I’ve recently been tackling a few forecasting problems. Reviewing historic data to find patterns and predict what might be next. Here’s what I discovered.

 

Why would we want to?

A question you should always ask when starting any problem is why am I doing this? For forecasting, there are several important reasons. Planning for the future, reducing uncertainty and pivoting when things may not be going well, are all good examples of general business cases where some form of forecasting can help. Intuitively we all forecast every day. Through creating a model and using time-series forecasting techniques, you can add more data and scientific rigour to this process, (hopefully) making it more reliable.

 

The experiment

One of the business problems I have been investigating is trying to find insights into holiday patterns across the business. This involved looking at aggregated data from when people use their holidays, with the ultimate goal of predicting how many people would take a holiday in a given period and assist in resource scheduling.

 

What I learned

First, historic data only gets you so far. Looking at the seasonal variation and trends within a dataset can reveal clear and predictable outcomes that can be very helpful if you expect these patterns to continue. However, if you want a reason for why things might happen in the future or how they might change, you need to have explanatory data for why it happened in the past.

The advice I have on this is to speak to the domain experts and work together to find out what these might be. In the case of holiday modelling, the dates of local school holidays showed clear increases in the number of holidays booked, which helped improve the accuracy of the model, but more insight would have been helpful.

Second, a forecast is only ever an educated guess. Things can change for many unexpected reasons and there is no reason to believe that a forecast should play out exactly as predicted. How “educated” this guess is depends on a large number of factors like how good your data is, how consistent is the system you are modelling and most likely some simple random chance. This is why it is important to include some form of uncertainty measure in any model you produce to allow for some wiggle room and assist in planning for possible outcomes. This also gives more reason to add explanatory variables to your model, as changes in these may account for some of the larger changes that could happen in the real world.

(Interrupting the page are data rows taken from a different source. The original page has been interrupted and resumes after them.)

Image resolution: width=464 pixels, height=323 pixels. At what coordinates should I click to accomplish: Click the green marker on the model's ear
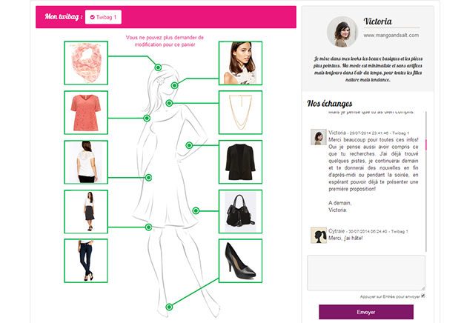174,85
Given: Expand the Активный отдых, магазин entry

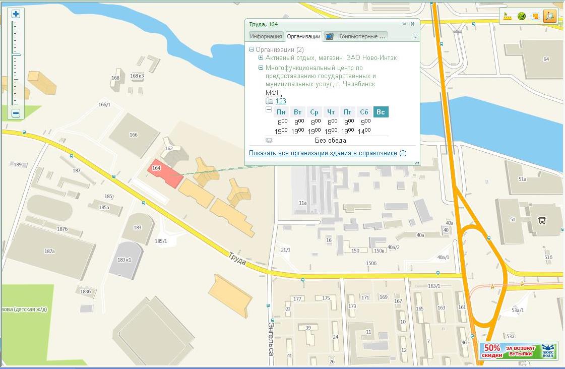Looking at the screenshot, I should (x=261, y=58).
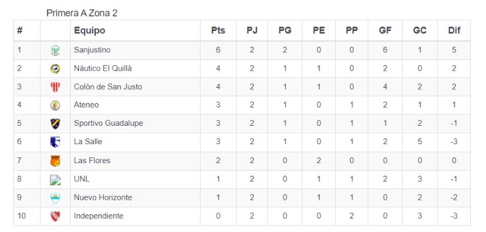Click the broken UNL logo image
This screenshot has width=486, height=232.
point(55,180)
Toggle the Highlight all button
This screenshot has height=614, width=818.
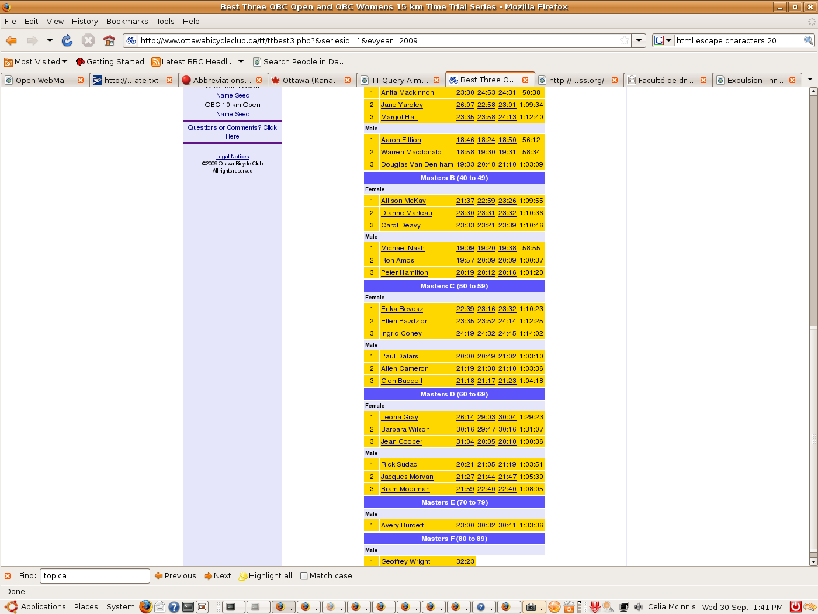[x=265, y=576]
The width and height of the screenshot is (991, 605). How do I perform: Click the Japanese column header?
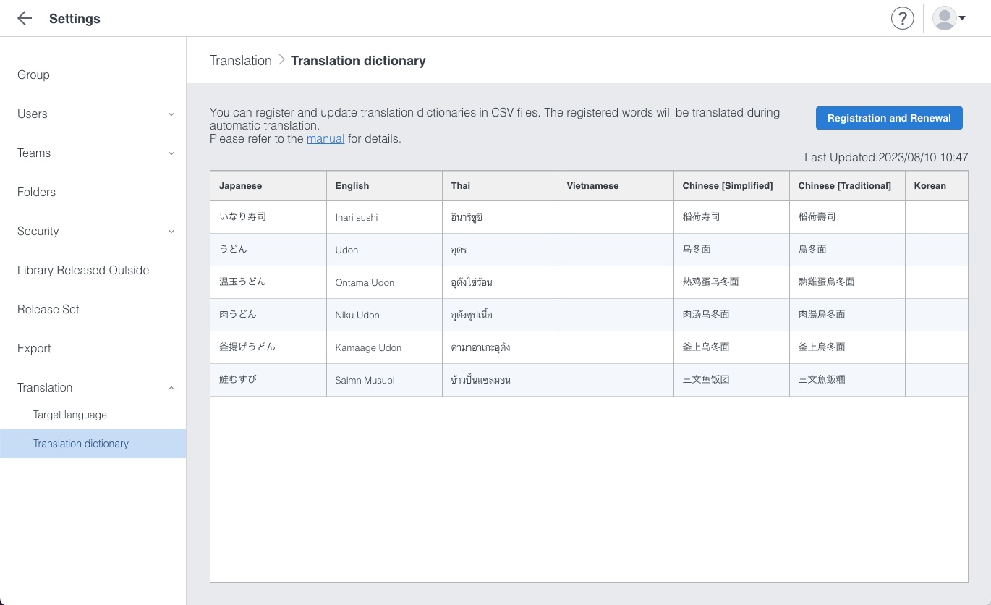point(240,186)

Next, some insights are obvious. I came away from absence modelling knowing two key things: people are hard to predict and most holidays are taken during the summer and around Christmas (and I'm sure this will also highly depend on when holiday rollover dates are). I'm confident anyone could have told me this before I started the project. While the forecasts I had made were accurate, they also needed to be useful to others.

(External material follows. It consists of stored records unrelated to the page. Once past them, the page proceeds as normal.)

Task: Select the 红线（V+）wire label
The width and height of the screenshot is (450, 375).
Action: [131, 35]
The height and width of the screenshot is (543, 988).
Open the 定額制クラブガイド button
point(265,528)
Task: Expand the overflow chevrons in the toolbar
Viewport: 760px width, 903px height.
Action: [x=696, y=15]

This leads onto my final point, it can be easy to get lost. This one likely applies to problem solving in general but is useful advice regardless. When you are given a large amount of data and told “see what you can find”, you may come up with some very interesting new ideas, or you may get lost in the details. To help with this, it is important to have a predefined problem you are trying to solve, a goal you can head towards, to keep you on track. Ultimately, you want to be able to produce an output that can be useful to someone, otherwise what was the point?

 

In summary

Forecasting is such a common business problem, and now that I have some more experience in the area, I expect it won't be too long before I'm looking at this again. For the next project, however, the key thing I will focus on will be structuring the problem from the start. In research, it's important to go in with as open a mind as possible. By ensuring your inherent biases don't corrupt your outcomes, you never know what you might find! However, just looking to see what you can find often leads to falling down rabbit holes and forgetting what you wanted to know in the first place. Know what questions you are trying to answer, get the resources and domain expertise you need to understand the problem and work towards a solution in measured steps (while still keeping your eye out for interesting rabbit holes).